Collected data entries
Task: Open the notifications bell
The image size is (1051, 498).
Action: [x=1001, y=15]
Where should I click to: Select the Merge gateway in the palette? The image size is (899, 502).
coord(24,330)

### Your objective
Print out every entry, keeping each one exact.

### Exercise response
Task: Open the notifications bell
The image size is (1051, 498).
Action: [x=1001, y=15]
Where should I click to: Select the Merge gateway in the palette? The image size is (899, 502).
coord(24,330)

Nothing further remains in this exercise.